[RFC] Integration of Distributed Inference into TorchChat

[mreso]

🚀 The feature, motivation and pitch

Overview
The goal of this RFC is to discuss the integration of distributed inference into TorchChat. Distributed inference leverages tensor parallelism or pipeline parallelism, or a combination of both to support larger model size which do not fit on a single accelerator. Through parallelization each model shard runs in its own worker process. The processes can either be spawned on the script level (e.g. via torchrun) or from within the main script. For online use cases like chat/server the processes need to coordinate fetching and sharing the user input depending on at which point the processes get spawned. Synchronization points between the processes should be minimized for optimal performance.
The design goals of the integration are:

• Support all CLI features of TorchChat (generate, chat, server)
• Minimize code duplication
• Maintain TorchChat's copy/pastebility

Alternatives

Option 1: Integrate at Model Level
While the usage of a tensor parallel model in PyTorchis is very much transparent, the current pipeline parallel API differs significantly from the usage of a local model. This option hides the distributed inference from the Generator class by introducing the distributed inference inside a torchchat.model.Model derivative. The DistributedModel(torchchat.model.Model) class would implement methods like call() and forward() and handle distribution to the worker processes inside.

• Pros:
  • Code reuse high
  • Transparent use of distributed model
  • Virtually no changes in main Generator and OpenAiApiGenerator necessary
• Cons:
  • In this scenario, sampling happens in the main script and thus the return value of the model (logits) need to be transferred between processes (i.e. moved to shared GPU memory)
  • As the Generator is unaware of the parallelism the subprocesses would need to be spawned inside the model itself which is kind of ugly

Option 2: Abstract Base Class for Generator
Introduce a base class Generator which contains the common portions of the implementation generation process like getting and preparing input from the user. LocalGenerator and DistributedGenerator get introduced to handle specifics. The split between base and derivatives can be made at multiple levels, specifically High:Generator.generate, Mid:Generator.decode_n_tokens/prefill, Low: Generator.decode_one_token/prefill

• Pros:
  • Introduces abstraction in the generation process
  • High code reuse
  • Subprocess creation for parallel workers can be on main script level
  • Added complexity stays mostly separate from local generation
• Cons:
  • Splitting up the Generator from main generate.py file will hurt copy/pastebility
  • OpenAiApiGenerator (currently inherits from Generator) will require additional changes to work with distributed inference

Option 2b: Integrate at Low Level of Generator without base class
This approach skips the creation of a base class and directly inherits DistributedGenerator(Generator) and adds functionality for distributed inference in the main generate.py file.

• Pros:
  • Fully reuses the functionality from existing Generator
  • Subprocess creation for parallel workers can be on main script level
  • Maintains copy/pastebility
• Cons:
  • Some changes necessary in generate.py
  • OpenAiApiGenerator (inherits from Generator) will require additional changes to work with distributed inference

cc @Jack-Khuu @byjlw @lessw2020

Additional context

No response

RFC (Optional)

No response

[Jack-Khuu]

Thanks for spinning this up!! Some initial thoughts (some of which we've chatted about offline, but resharing)

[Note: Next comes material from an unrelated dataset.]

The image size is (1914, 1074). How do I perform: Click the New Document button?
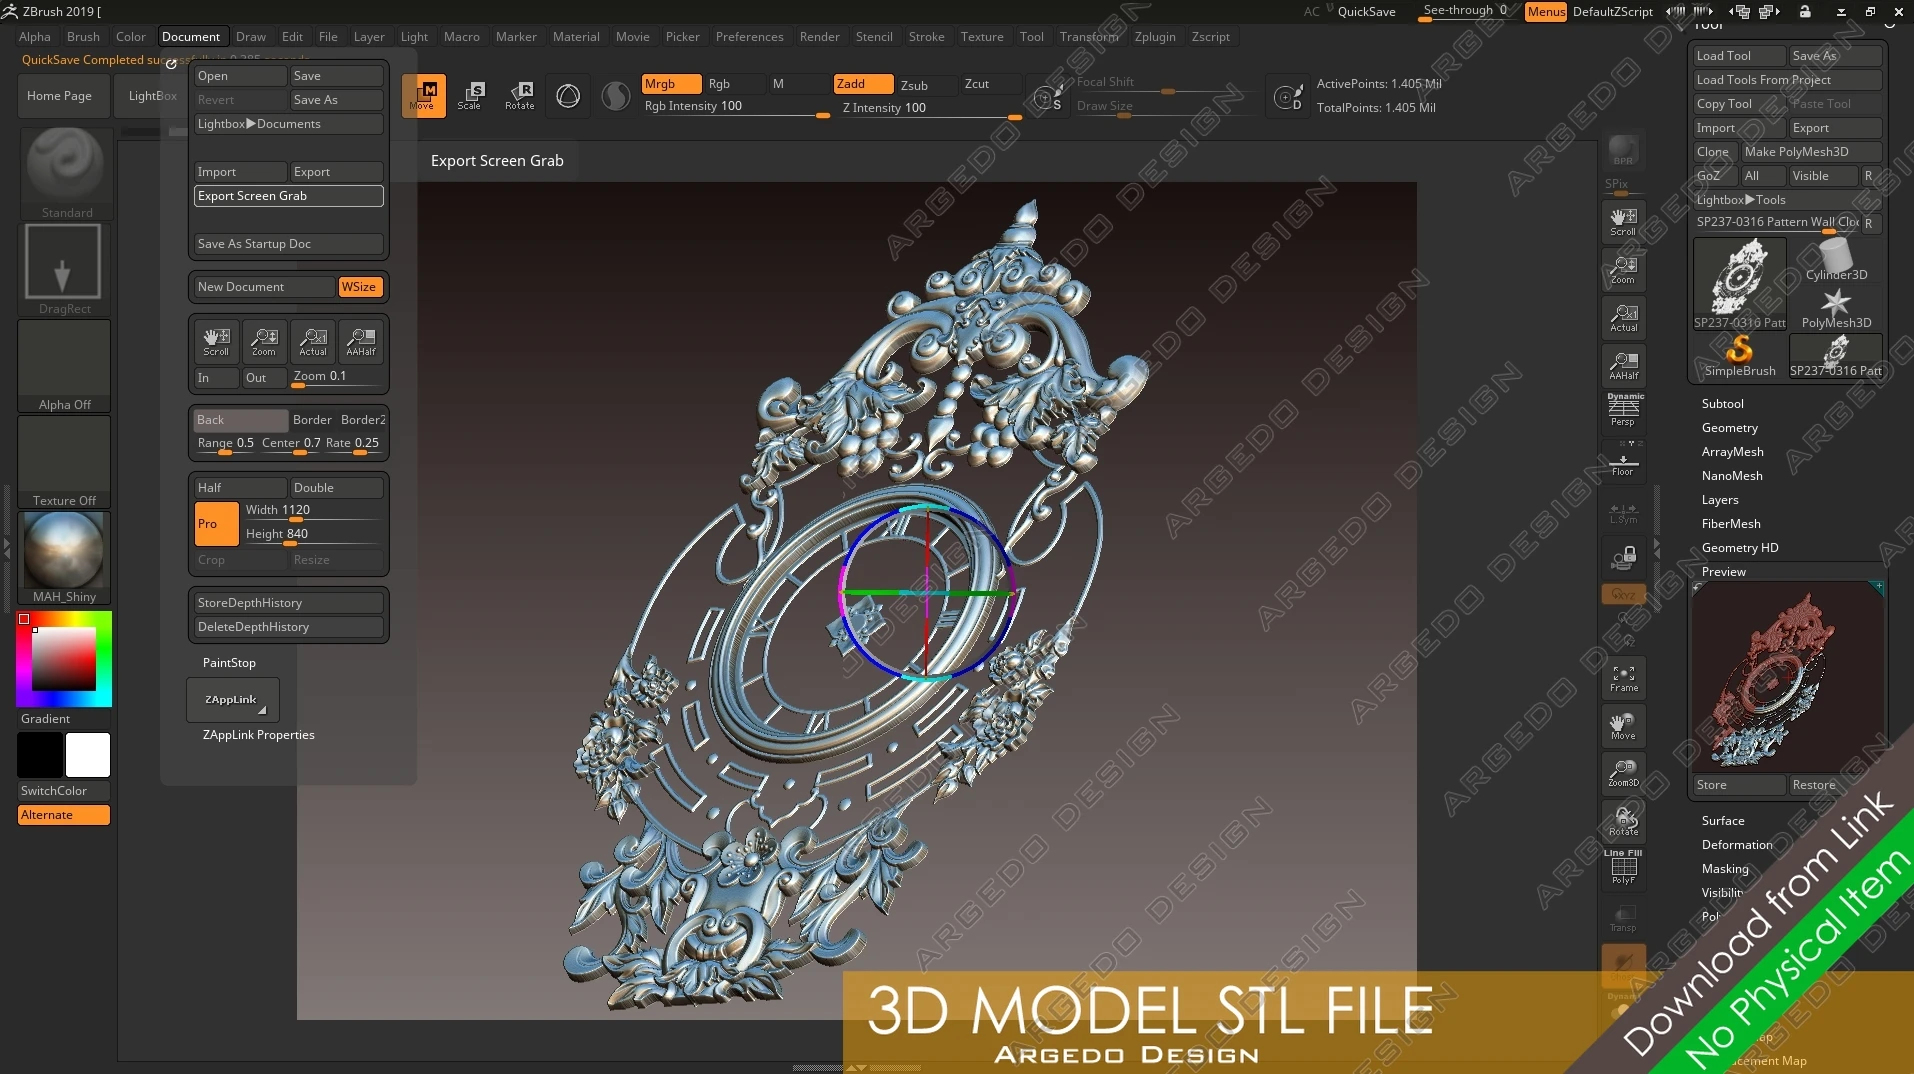263,287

For Option 1, while not requiring changes to the Generator is really tempting, making the Model instance manage distribution/subprocesses themselves is a curious pattern. My gut says that this might come back to bite us either with network costs or with complexity process management being buried too deep (not in script)

For Option 2, my main reservation with regards to a Generator base class(es) with code is that the hierarchy makes it harder to pull code snippets out of the repo. With an abstract Generator base class(es), we keep the "copy/pasteability", but we're not really reusing code at that point

For Option 2b, it requires the least amount of refactoring (though we may refactor in H1, so refactoring isn't inherently bad) and the distributed logic is decently colocated making it easier to read/learn/copy.